Beginning at the line that contains "Where should I click to: Collapse" and ending at the last line of the records below, retype each line exactly and add nothing.

## [Record extracts]
________________________________________

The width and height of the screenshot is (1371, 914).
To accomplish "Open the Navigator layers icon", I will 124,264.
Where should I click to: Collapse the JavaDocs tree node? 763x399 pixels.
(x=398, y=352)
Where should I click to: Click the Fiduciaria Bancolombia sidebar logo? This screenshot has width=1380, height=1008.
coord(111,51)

________________________________________

## [Exercise result]
Where should I click to: Collapse the JavaDocs tree node? 763x399 pixels.
(x=398, y=352)
Where should I click to: Click the Fiduciaria Bancolombia sidebar logo? This screenshot has width=1380, height=1008.
coord(111,51)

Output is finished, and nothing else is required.